Wien. Es bedurfte nicht erst der „Frankfurter Allgemeinen Zeitung“ (FAZ), um ideologische Gräben in der Koalition aufzubrechen. Aber sie bestätigte den Eindruck, dass SPÖ und ÖVP nicht mehr miteinander können. SPÖ-Chef Bundeskanzler Christian Kern hatte in der FAZ einen radikalen Kurswechsel der europäischen Wirtschaftspolitik gefordert und sich dafür heftige Kritik der ÖVP eingehandelt: Finanzminister Hans Jörg Schelling bezeichnete den SPÖ-Chef als „linken Ideologieträger“, ÖVP-Obmann Reinhold Mitterlehner rückte ihn im „Presse“-Gespräch in die Nähe des Kommunismus („Ich erkenne hier Tendenzen eines realen Sozialismus mit menschlichem Antlitz“). Kern selbst konterte gestern und bezeichnete die Kritik der Volkspartei als „Ausdruck einer bestimmten rechten Ideologie“.

In dieser Konstellation wird auch der Umbau des Steuersystems nur schwer möglich sein, den sich Kern wünscht und der unter anderem eine deutliche Erhöhung der Ökosteuern, eine Erbschaftssteuer und Vermögenssteuern bringen soll. Alles Punkte, bei denen die ÖVP nicht mitkann. Die ideologischen Gräben in der Regierung nützen nun die Grünen und bieten Kern Unterstützung bei einer Steuerreform an. „Wir haben ein fertiges Konzept für Ökosteuern“, meint Budgetsprecher Bruno Rossmann im Gespräch mit der „Presse“. „Wenn man will, kann man einen ersten Teil im Umfang von 2,4 Milliarden Euro bereits im Budget 2017 umsetzen.“

Vor allem mit seiner Idee, die Steuern auf fossile Energien (Treibstoff, Heizöl, Kohle) deutlich zu erhöhen, rennt Kern bei den Grünen offene Türen ein. „Dieser Schritt ist allein schon deshalb notwendig, um die Klimaziele zu erreichen“, betont Verkehrssprecher Georg Willi. Österreich liege derzeit bei umweltbezogenen Abgaben im EU-Vergleich im untersten Drittel (weniger als sechs Prozent am Gesamtsteueraufkommen). Dafür liege man bei lohnsummenbezogenen Steuern ein Viertel über dem EU-Schnitt.

===

# Aufgaben
1. Beantworte zum Artikel über den Koalitionsstreit diese Fragen:
(a) Als was bezeichnete Finanzminister Hans Jörg Schelling den SPÖ-Chef?
(b) Welchen Umfang könnte laut Bruno Rossmann ein erster Teil der Ökosteuern im Budget 2017 haben?
(c) Wo liegt Österreich laut Georg Willi im EU-Vergleich bei umweltbezogenen Abgaben?
2. Nenne alle Personen, die im Artikel über den Koalitionsstreit namentlich vorkommen, jeweils mit der dort angegebenen Funktion.
3. Führe den Artikel über den Koalitionsstreit zwischen SPÖ und ÖVP nach seinem letzten Satz weiter.
Die anschließenden Daten sind gesondertes Material und gehören nicht zum Artikel.

# Bereitgestellte Daten
===

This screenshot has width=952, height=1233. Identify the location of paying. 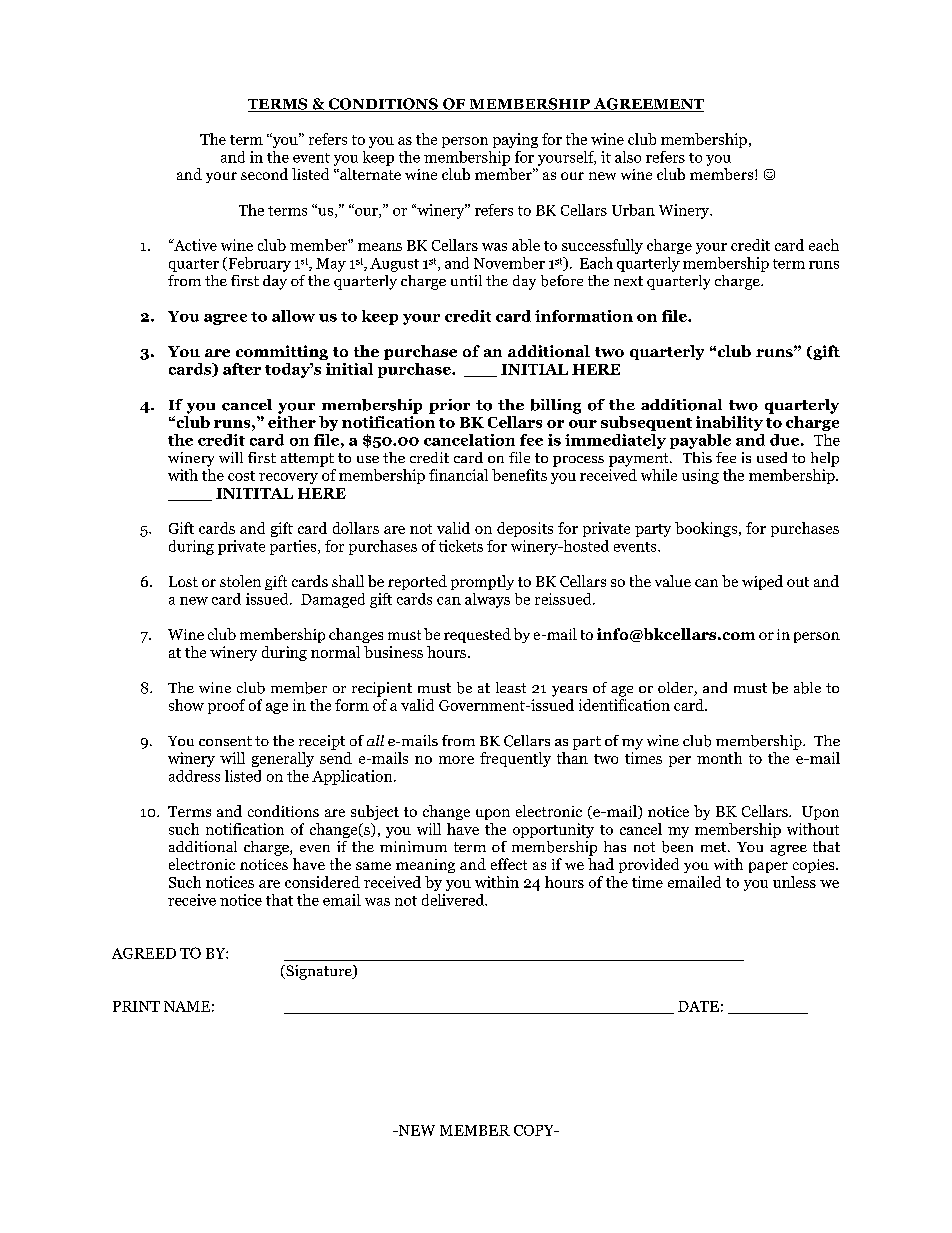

===

# Antworten
1.
(a) Als „linken Ideologieträger“.
(b) 2,4 Milliarden Euro.
(c) Im untersten Drittel, mit weniger als sechs Prozent am Gesamtsteueraufkommen.

2.
- Christian Kern: SPÖ-Chef und Bundeskanzler
- Hans Jörg Schelling: Finanzminister
- Reinhold Mitterlehner: ÖVP-Obmann
- Bruno Rossmann: Budgetsprecher (der Grünen)
- Georg Willi: Verkehrssprecher (der Grünen)

3.
Wie die SPÖ drängt Willi auf eine aufkommensneutrale Umgestaltung: Im gleichen Schritt, wie Ökosteuern erhöht werden, sollen Lohnsteuern gesenkt werden. Für die Schwerindustrie, die durch CO2-Steuern massiv belastet werden würde, müsse man sich Sonderregeln einfallen lassen. Ebenso für Pendler: „Sinnvoll wäre der Ausbau der öffentlichen Verkehrsmittel. Wer aber nicht auf das Auto verzichten kann, soll nicht zusätzlich schwer belastet werden“, so Willi.

„Vermögenssteuern auch ein Thema“

In einem ersten Schritt würden unter anderem durch einen gleichen Steuersatz auf Diesel und Benzin, eine Lkw-Maut auch im nachgeordneten Straßennetz, eine Energieabgabe und CO2-Steuern 2,4 Milliarden Euro generiert werden, um die man den Faktor Arbeit entlasten könnte. In einem zweiten Schritt würde der Umfang der Steuerreform auf 4,1 Milliarden Euro steigen, wobei dafür CO2-Steuern im europäischen Umfeld geregelt werden müssten.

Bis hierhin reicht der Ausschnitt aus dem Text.